Roma -
A polícia italiana prendeu 28 mafiosos em
uma série de batidas – uma varredura, segundo
as autoridades, no coração do sindicato do crime sediado em Puglia, o
calcanhar da “bota” italiana.
As prisões ocorreram em
Brindisi, no Mar Adriático, e cidades vizinha. O alvo eram homens que a
polícia considera figuras importantes na Sagrada União da Cruz, um grupo
do crime organizado.
“Este é um golpe decisivo na
Sagrada União da Cruz”, disse Angelo Loconte, da polícia de Brindisi. Os
suspeitos “não apenas matavam, também tinham o poder de decidir a quem
matar.”
Os presos são tidos como os
responsáveis por 17 assassinatos e 11 tentativas, entre 1988 e 1999,
numa guerra feroz pelo controle das atividades criminais, segundo
Loconte.
As autoridades consideram a
Sagrada União da Cruz líder no contrabando de cigarros dos Balcãs e dos
países do Leste Europeu.
O ministro do Interior,
Giuseppe Pisanu, assegurou que três anos de investigações “infligiram
uma derrota decisiva ao poder da Máfia em Puglia”.

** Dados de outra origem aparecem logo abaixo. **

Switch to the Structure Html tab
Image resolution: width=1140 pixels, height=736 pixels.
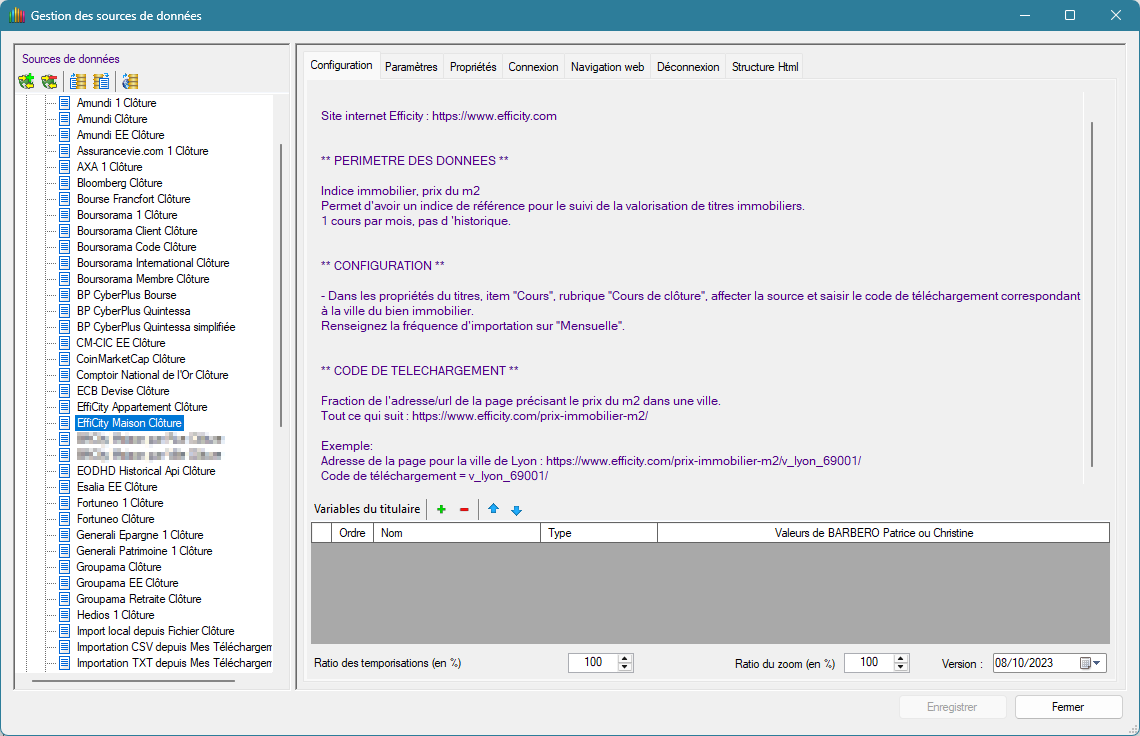pos(765,67)
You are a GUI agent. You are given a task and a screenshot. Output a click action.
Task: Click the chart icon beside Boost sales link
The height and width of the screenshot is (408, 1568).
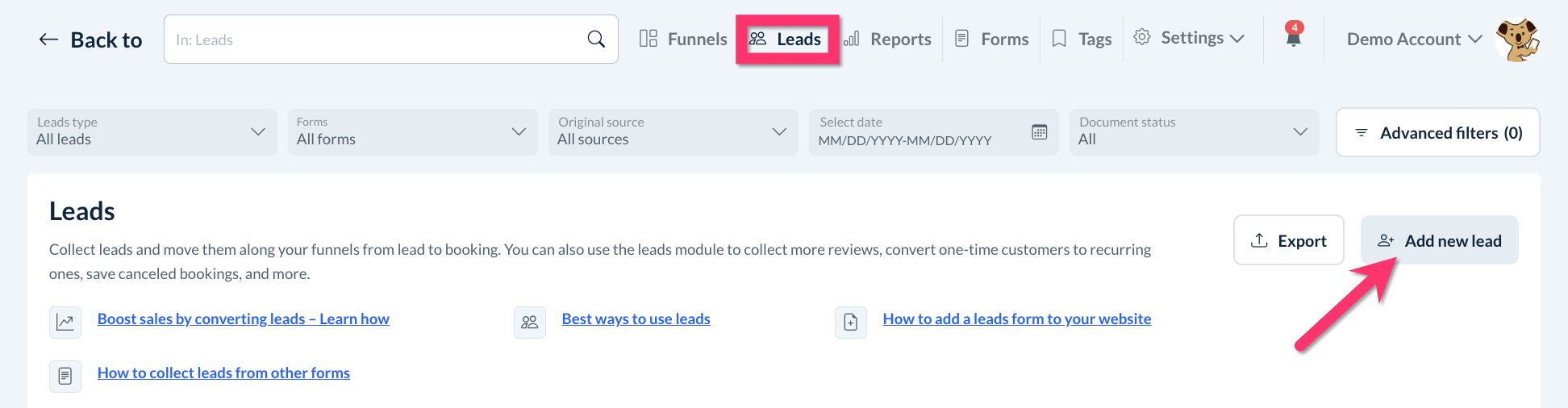tap(65, 323)
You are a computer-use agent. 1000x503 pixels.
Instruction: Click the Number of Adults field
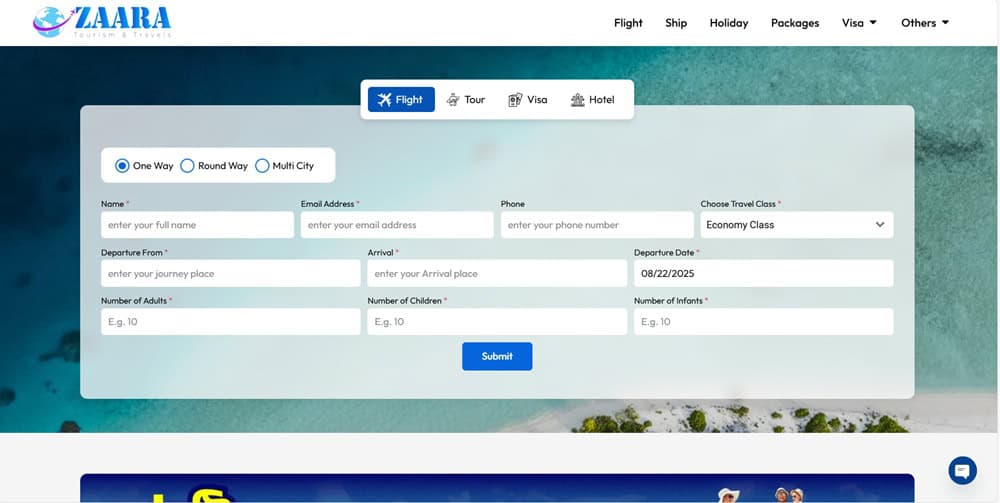click(x=230, y=322)
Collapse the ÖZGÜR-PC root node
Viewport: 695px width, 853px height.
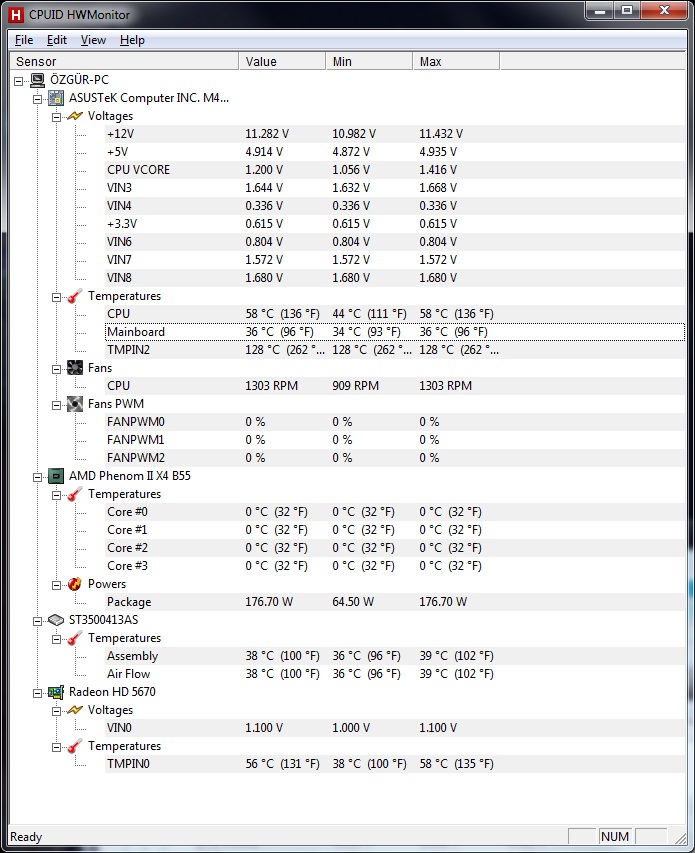[x=20, y=80]
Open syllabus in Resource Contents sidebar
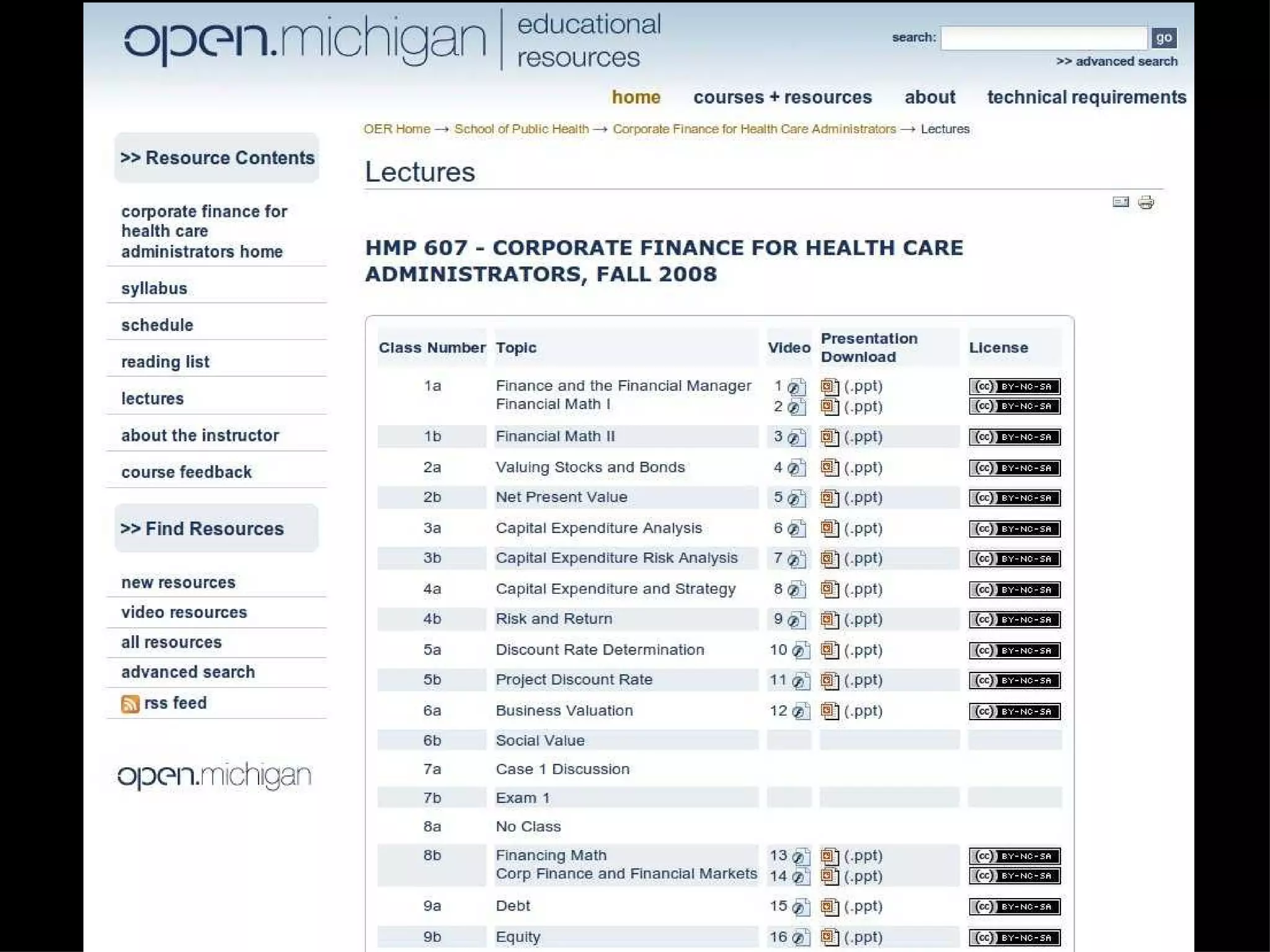 [154, 289]
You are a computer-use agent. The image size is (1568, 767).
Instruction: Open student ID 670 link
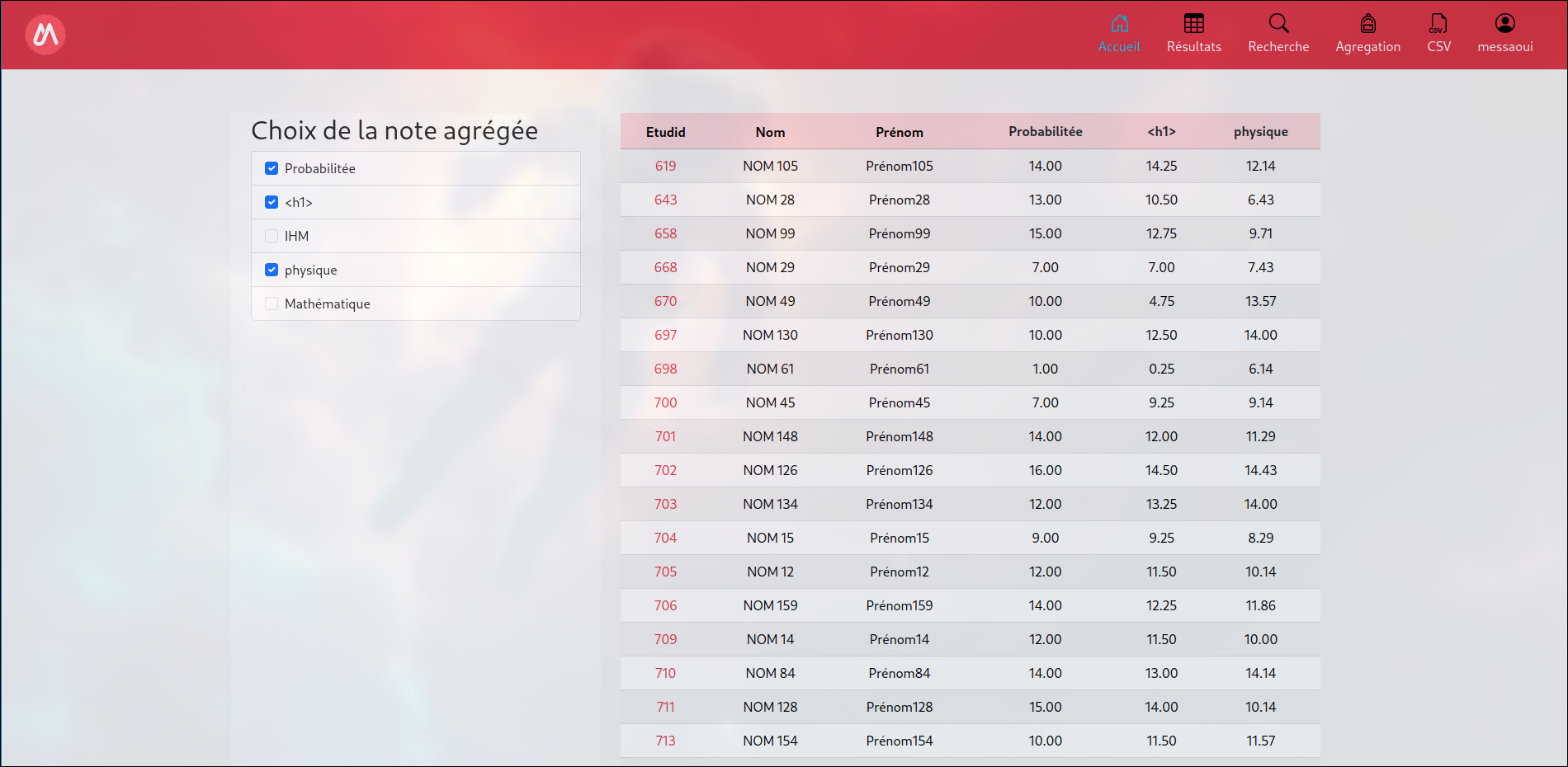pyautogui.click(x=665, y=301)
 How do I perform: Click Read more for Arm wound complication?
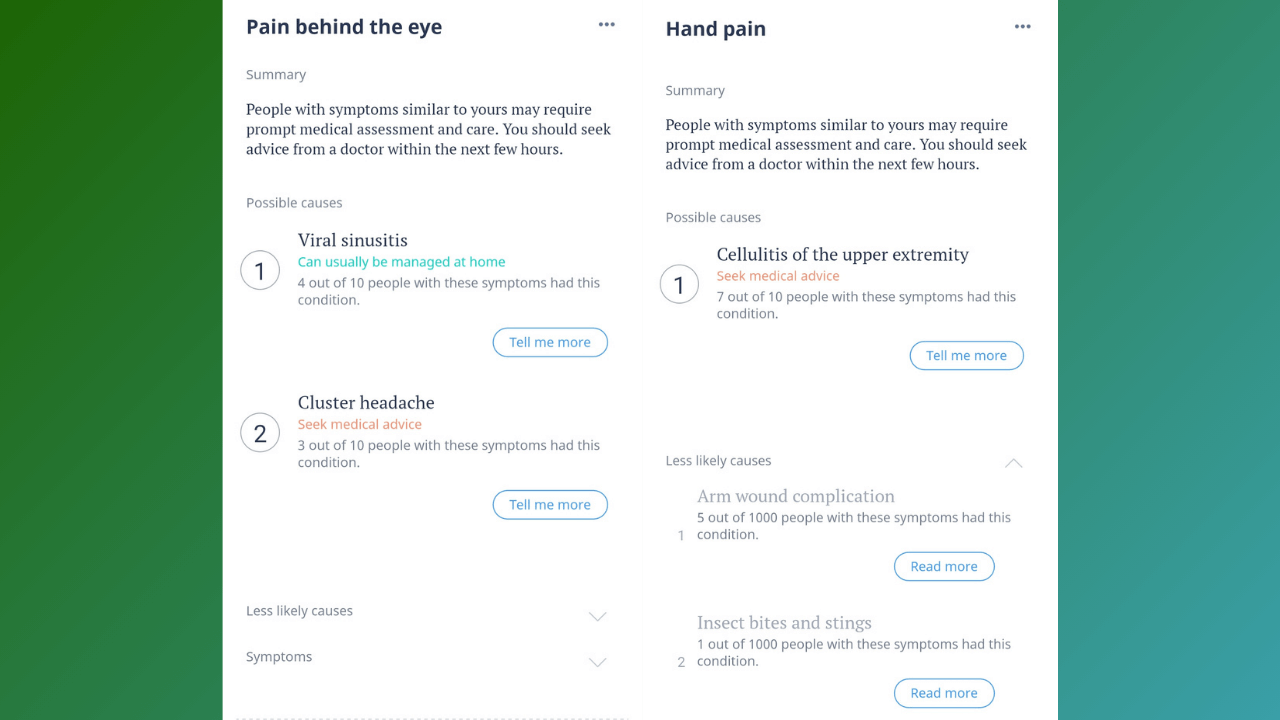click(944, 566)
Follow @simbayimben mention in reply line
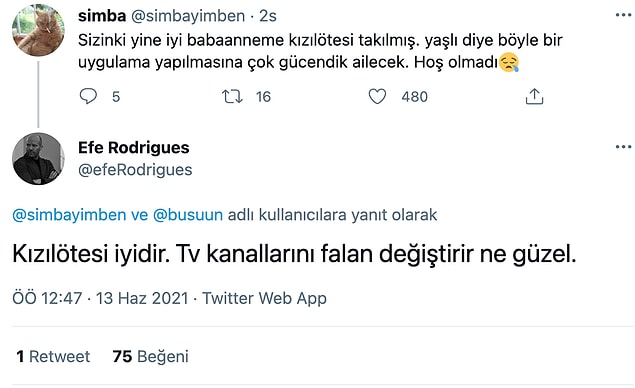635x388 pixels. 69,215
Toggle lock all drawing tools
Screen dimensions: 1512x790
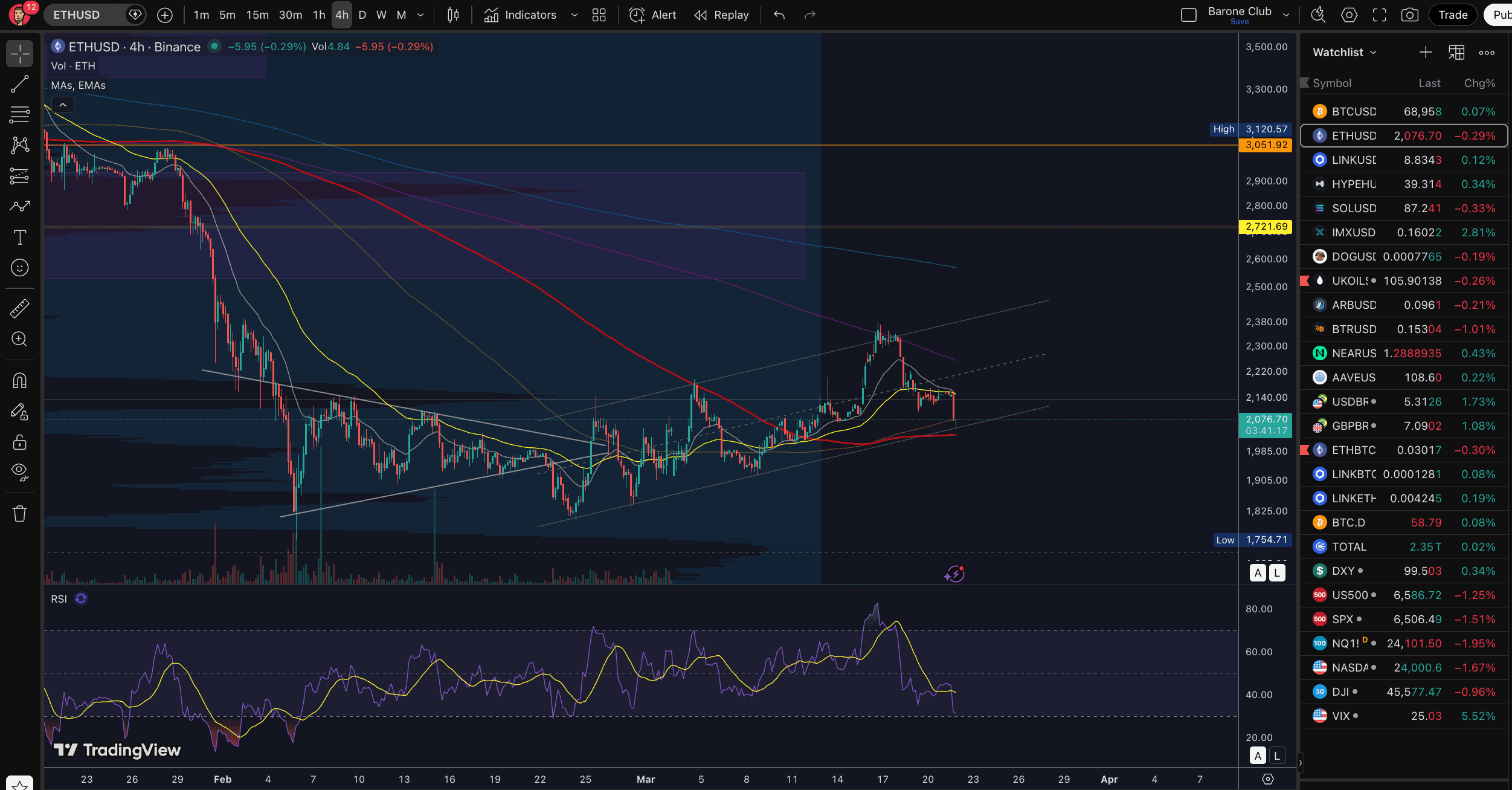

Os policiais rastrearam os
suspeitos graças a informações fornecidas por desertores mafiosos e
grampeando telefones de membros da organização, segundo Laconte.
Uma das conversas grampeadas
capturou um dos cappi da organização, Santino Vantaggiato, implorando
desesperadamente por sua vida antes de ser morto, em 1998, na
Sérvia-Montenegro.
Loconte disse que Vantaggiato
foi morto por dois de seus asseclas, que suspeitaram que ele estivesse a
ponto de se entregar à polícia. Os dois estão entre os presos de
agora. A polícia gravou o telefonema que um
deles fez para relatar o assassinato aos sócios de Vantaggiato na
Itália.
Nos últimos anos, o sindicato
sediado em Puglia ganhou proeminência criminal e o governo estava
tentando erradicá-lo. Em fevereiro, a polícia já prendera 65 mafiosos na
região.
As outras organizações
criminosas na Itália incluem a Máfia siciliana, a ´ndrangheta calabresa
e a Camorra napolitana, que lidam com contrabando e extorsão.